YDA Protest

Members of the Young Doctors Association (YDA) protested in Lahore on Tuesday, and have been plagued in the past with negative press. An effort must be made to sympathise with the plight of the common working doctor, for it is a hard job that these doctors do, and rewards are minimal.

One of the major issues of the YDA is how they are treated. They work long hours, and shifts at Services Hospital can be of 30 hours for a young doctor doing their housejob, often with no pay. Najam Ahmad Shah is the Secretary of Specialised Health care and Medical Education, and the ship he is running is inept and almost cruel to the doctors. The members of YDA feel that a diplomat and an engineer by profession is not capable of understanding the field of medicine, and cannot address or understand their issues. This is why all their demands have been directed to Chief Minister Shahbaz Sharif. The doctors need not only better pay, but just mere compensation for the hours they are working, as they are promised. They need better security, so that they are not attacked by angry patients, a regular work hazard. And basically they need to be heard by their seniors and by the bureaucracy, rather than be threatened like criminals and sprayed with water cannons.

The doctors demand the release of their fellow doctors, who have been arrested for only protesting peacefully. Burn units are required throughout the region for proper functioning of the health care system. The absence of burn units prevents doctors from facilitating patients; precisely what happened in Bahawalpur recently. Intensive Care Units (ICUs) should also be constructed, so that proper care can be provided. Security of the doctors is also a major concern. Doctors and paramedics both are mistreated, and are also forced to act as ushers to please the ruling elite. They do not have health insurance, when nurses and paramedics already do. Other demands include a one-patient-per-bed policy. Free medication is also something that needs to be worked upon.

One news channel asked on Tuesday: What is the fault of the patients? None, but when the doctors treating a patient are exhausted, and their wages ensure that they cannot make ends meet economically, what is expected? News of patients dying from protests is often exaggerated; these doctors have kept emergencies open during their protest. There is no real incentive for these men and women to serve their people, other than sheer altruism. When Health Minister Khawaja Salman Rafique terms these demands along with the protests as propaganda; it is unfair to the cause. These people are by no means pursuing their personal interests if one pays attention to their actual demands.

^^^^^^^^^^^^^^^^

◆ **Prompt**
Retype, word for word, the stretch of the YDA protest text from "Members of the" through "rewards are minimal.".

◆ **Data listing**
^^^^^^^^^^^^^^^^

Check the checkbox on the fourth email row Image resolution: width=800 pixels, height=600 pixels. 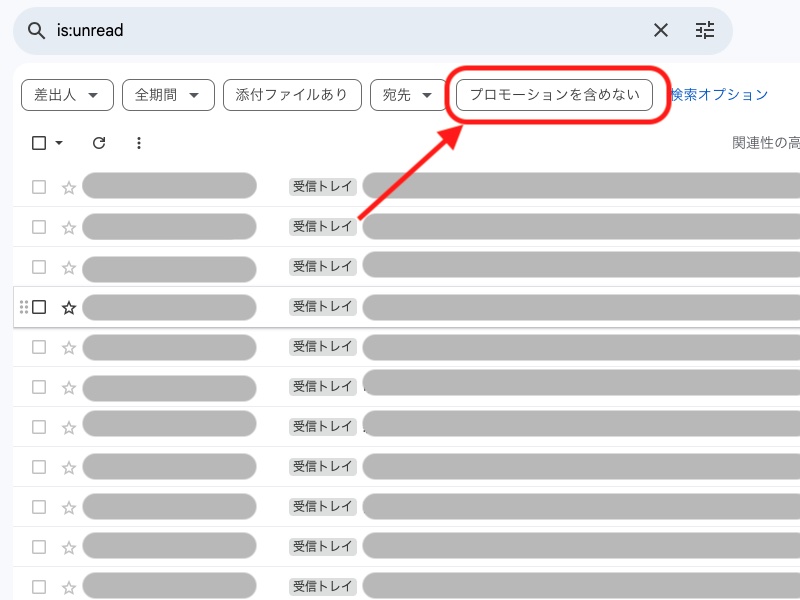[x=37, y=307]
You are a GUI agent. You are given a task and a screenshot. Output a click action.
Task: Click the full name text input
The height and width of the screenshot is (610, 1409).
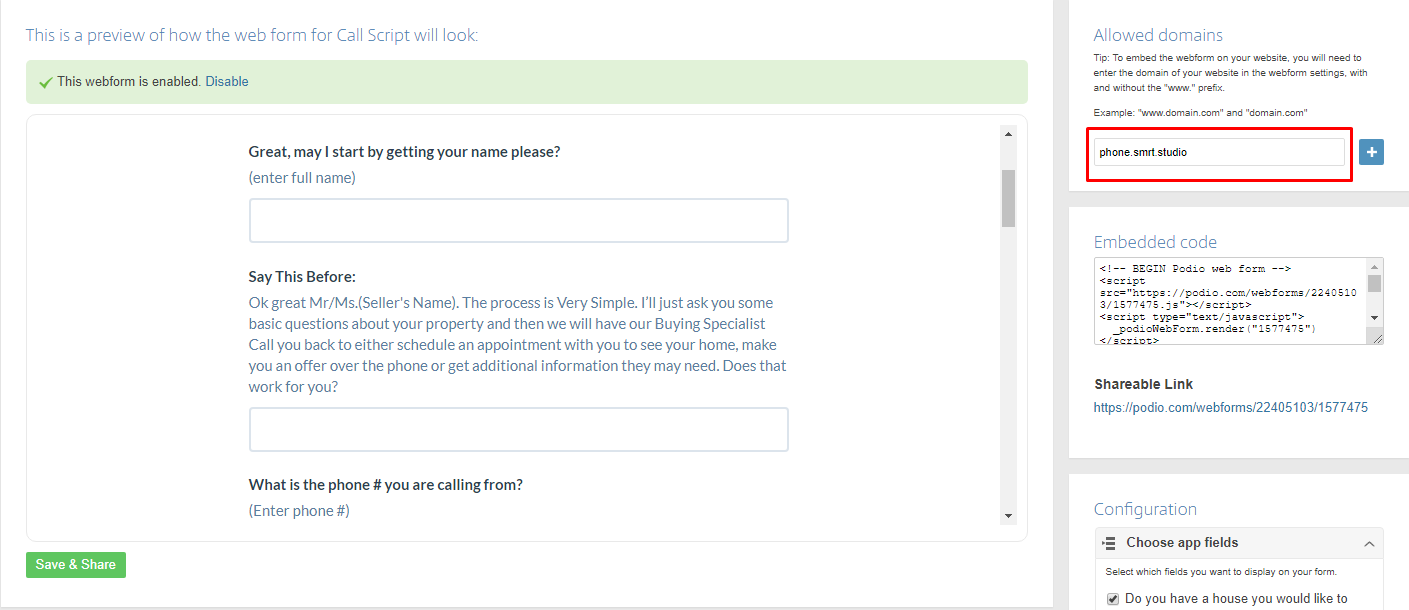tap(518, 220)
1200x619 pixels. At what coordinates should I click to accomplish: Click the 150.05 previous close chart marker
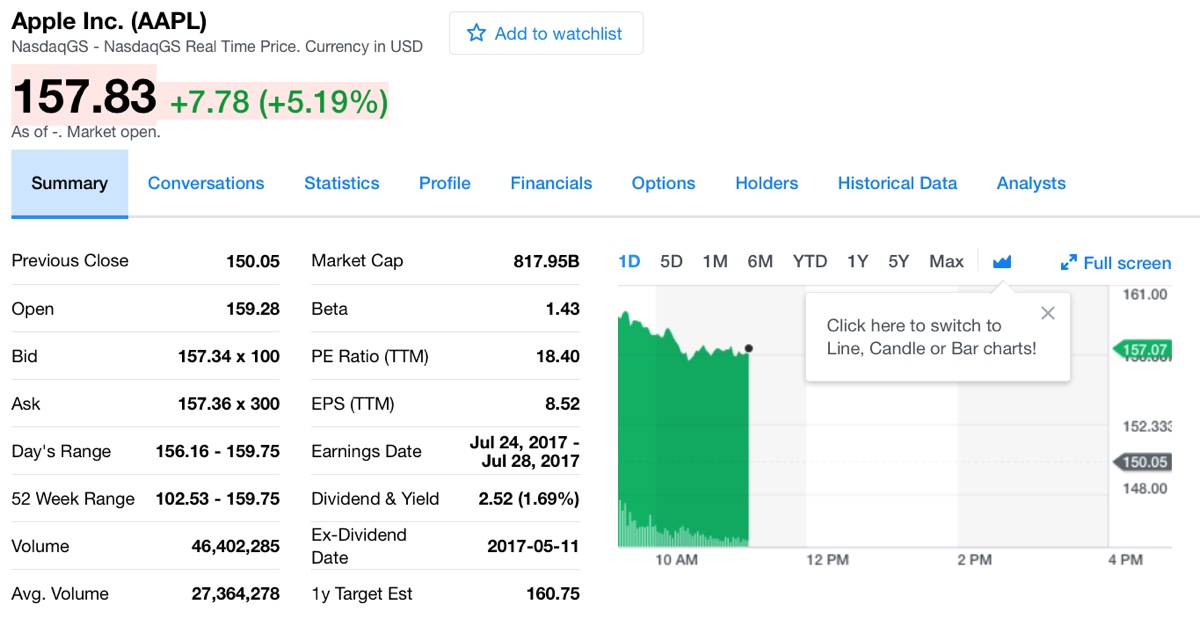pos(1144,462)
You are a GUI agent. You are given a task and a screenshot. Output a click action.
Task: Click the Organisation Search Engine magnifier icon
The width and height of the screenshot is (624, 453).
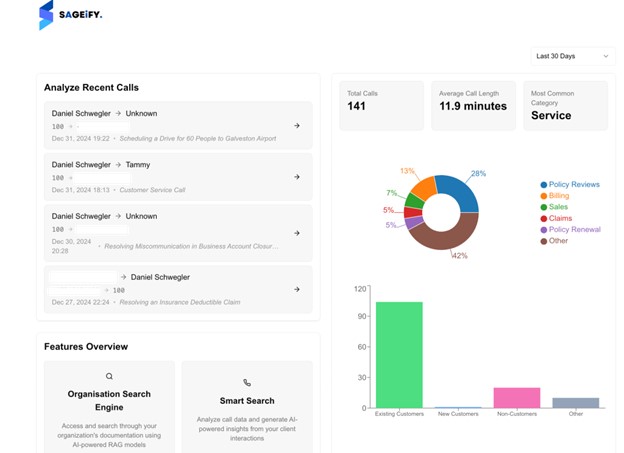[x=109, y=377]
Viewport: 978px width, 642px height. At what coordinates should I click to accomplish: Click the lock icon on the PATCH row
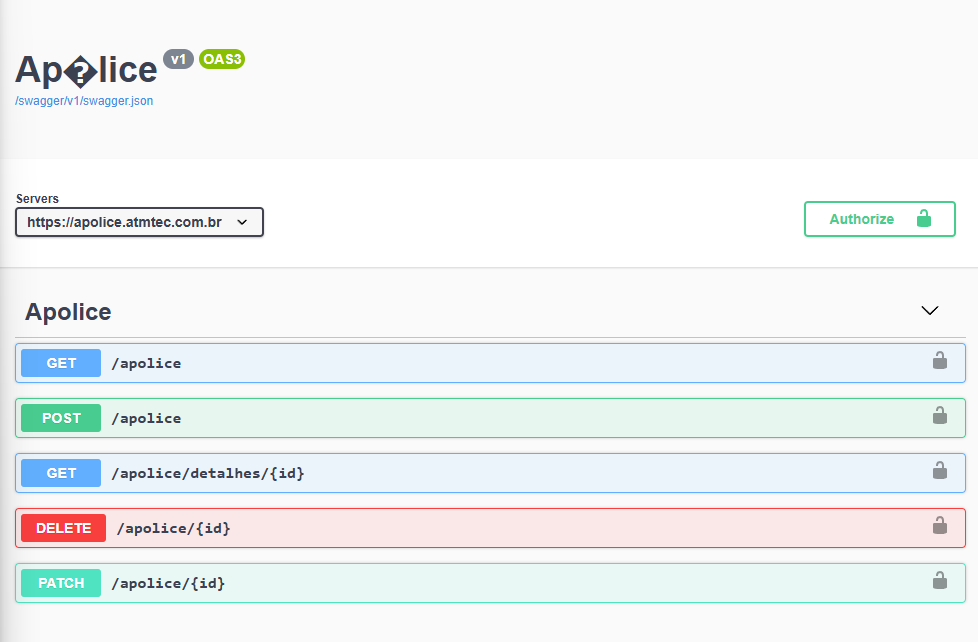pos(939,581)
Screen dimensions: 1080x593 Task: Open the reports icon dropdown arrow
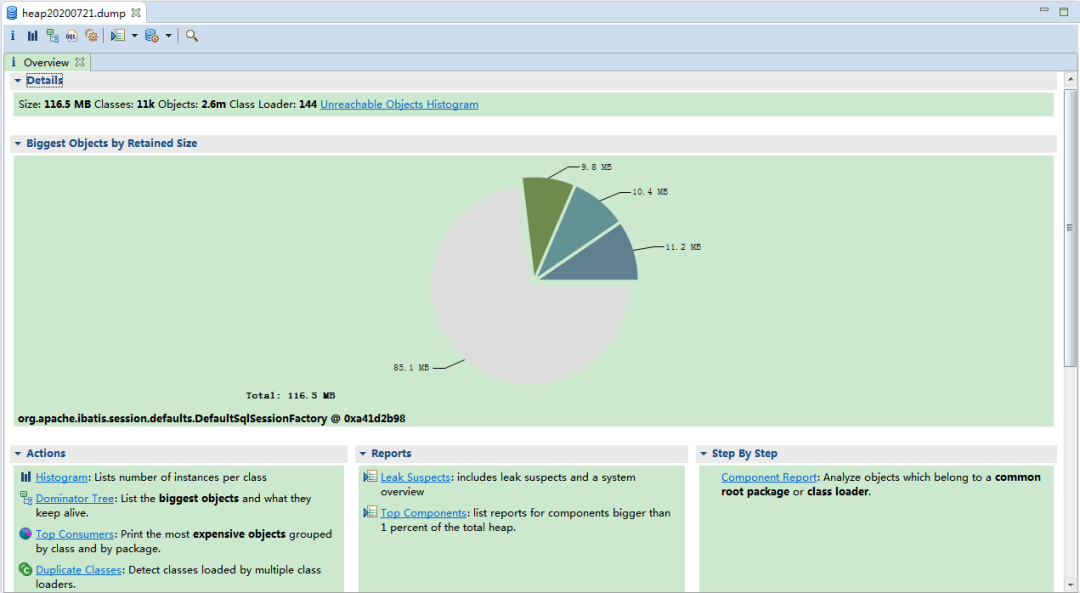tap(134, 36)
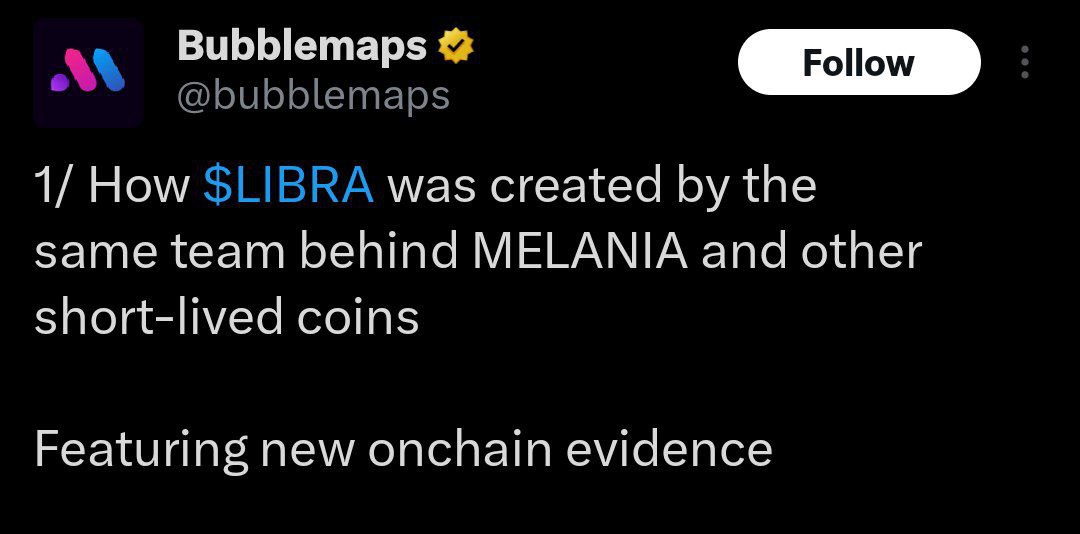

^^^^^^^^^^^^^^^^

◆ **Output for this task**
Members of the Young Doctors Association (YDA) protested in Lahore on Tuesday, and have been plagued in the past with negative press. An effort must be made to sympathise with the plight of the common working doctor, for it is a hard job that these doctors do, and rewards are minimal.